A neighbour records a domestic row through the wall of their flat, takes the recording to a newspaper which then publishes details of the conversation. I wonder what The Guardian would have made of that in 2011 when it was on its crusade against press intrusion which led to the Leveson Inquiry – especially had the newspaper been a red-top.
Eight years ago, it was hacking into the messages on mobile phones which caused the controversy – a practice which led to criminal trials and a comprehensive, judge-led inquiry into the ethics of the press. Is it really any less offensive to record a conversation through the walls of a private flat – effectively bugging the property – and then publishing the details even when police have investigated the incident being recorded and decided no crime has taken place?
It seems that The Guardian’s moral high ground is distinctly undulating, formed of lofty peaks when it wants to have a crack at conservative-minded newspapers and deep chasms when it spies an opportunity to report the goings-on in the private life of a frontrunner in the Conservative leadership campaign.

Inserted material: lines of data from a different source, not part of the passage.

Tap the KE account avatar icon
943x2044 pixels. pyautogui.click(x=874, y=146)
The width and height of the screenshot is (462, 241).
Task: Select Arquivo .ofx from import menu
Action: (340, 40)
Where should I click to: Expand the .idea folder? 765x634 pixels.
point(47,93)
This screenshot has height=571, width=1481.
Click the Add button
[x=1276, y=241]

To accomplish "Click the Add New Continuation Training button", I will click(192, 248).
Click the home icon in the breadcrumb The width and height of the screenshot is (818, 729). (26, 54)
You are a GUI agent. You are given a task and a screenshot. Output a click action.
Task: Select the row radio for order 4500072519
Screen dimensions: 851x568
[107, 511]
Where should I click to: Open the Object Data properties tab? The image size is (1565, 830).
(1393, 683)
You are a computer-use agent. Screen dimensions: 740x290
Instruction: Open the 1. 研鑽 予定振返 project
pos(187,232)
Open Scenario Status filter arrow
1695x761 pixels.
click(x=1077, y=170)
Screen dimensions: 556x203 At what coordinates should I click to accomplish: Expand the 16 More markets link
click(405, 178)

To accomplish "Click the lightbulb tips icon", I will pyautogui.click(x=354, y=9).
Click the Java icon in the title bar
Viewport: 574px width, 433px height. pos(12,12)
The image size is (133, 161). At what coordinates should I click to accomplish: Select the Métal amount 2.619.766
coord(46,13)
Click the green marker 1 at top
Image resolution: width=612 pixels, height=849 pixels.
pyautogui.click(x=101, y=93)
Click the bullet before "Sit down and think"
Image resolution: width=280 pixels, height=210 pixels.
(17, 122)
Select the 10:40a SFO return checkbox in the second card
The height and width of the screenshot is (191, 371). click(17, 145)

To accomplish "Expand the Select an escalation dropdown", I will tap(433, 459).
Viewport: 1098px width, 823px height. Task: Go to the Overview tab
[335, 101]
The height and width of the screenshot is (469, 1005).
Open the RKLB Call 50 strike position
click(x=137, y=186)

You can argue that the character of the man who seems likely to be the country’s next prime minister is a matter of extreme public interest, which it is. And if police are called to an address, for any reason, domestic incident or other, then it is perfectly proper to report that. But police replied to The Guardian’s enquiries that they had visited the property and concluded nothing was amiss, both parties involved in the alleged altercation were fine. So why, after that, the need to report the contents of a private conversation which led to the police being called to this non-event – recorded through the walls of a private home? In a half-justification for publishing the conversation, The Guardian claims that the neighbour recorded the conversation out of concern for Carrie Symonds, Boris Johnson’s girlfriend. But if the neighbour genuinely thought the recording might be necessary for some kind of court case, why run off to The Guardian with it? It is hard to escape the conclusion that the decision to report the contents of the conversation was purely political, done in the hope of damaging Johnson’s campaign to be Conservative leader.
I don’t know where Guardian editor Katherine Viner lives, but I presume she would have no objection to a reporter recording conversations through the walls of her home and printing what he hears. Who knows, we might even find out how Viner plans to respond to the complaint about the reporting of the Boris altercation, which will certainly be going to the press regulator, IPSO.